Input ▸
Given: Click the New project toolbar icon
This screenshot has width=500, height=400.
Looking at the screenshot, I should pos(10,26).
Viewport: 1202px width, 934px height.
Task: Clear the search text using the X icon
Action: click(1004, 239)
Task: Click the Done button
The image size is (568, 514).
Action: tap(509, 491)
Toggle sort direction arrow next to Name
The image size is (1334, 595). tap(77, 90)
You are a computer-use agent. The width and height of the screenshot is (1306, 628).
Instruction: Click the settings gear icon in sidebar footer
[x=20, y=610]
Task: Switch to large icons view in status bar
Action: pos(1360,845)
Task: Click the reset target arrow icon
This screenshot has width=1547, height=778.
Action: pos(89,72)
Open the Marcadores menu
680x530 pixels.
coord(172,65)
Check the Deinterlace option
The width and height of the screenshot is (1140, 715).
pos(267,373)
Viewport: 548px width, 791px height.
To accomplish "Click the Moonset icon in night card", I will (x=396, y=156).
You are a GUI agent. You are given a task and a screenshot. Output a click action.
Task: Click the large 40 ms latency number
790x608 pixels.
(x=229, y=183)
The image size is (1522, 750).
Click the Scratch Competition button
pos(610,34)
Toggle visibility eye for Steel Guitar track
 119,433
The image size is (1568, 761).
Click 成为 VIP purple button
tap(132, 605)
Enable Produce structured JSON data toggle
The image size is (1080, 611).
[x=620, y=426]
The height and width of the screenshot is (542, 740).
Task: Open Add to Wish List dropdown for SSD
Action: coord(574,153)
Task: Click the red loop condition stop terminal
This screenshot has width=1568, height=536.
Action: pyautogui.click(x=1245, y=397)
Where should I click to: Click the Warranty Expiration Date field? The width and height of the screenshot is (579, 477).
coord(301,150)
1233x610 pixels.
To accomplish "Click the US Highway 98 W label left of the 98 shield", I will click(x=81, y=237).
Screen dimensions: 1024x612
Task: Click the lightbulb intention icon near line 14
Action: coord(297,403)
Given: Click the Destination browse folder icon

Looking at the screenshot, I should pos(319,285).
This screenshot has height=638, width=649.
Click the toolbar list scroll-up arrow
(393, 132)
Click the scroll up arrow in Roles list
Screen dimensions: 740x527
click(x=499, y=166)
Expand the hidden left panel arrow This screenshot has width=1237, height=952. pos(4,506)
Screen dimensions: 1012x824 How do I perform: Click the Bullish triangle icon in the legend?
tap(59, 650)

Your task ▸ A complete answer gives every line of the data that includes "agent".

Output below ▸
You are a computer-use agent. The width and height of the screenshot is (1306, 628).
You are a GUI agent. You are given a task and a screenshot. Output a click action.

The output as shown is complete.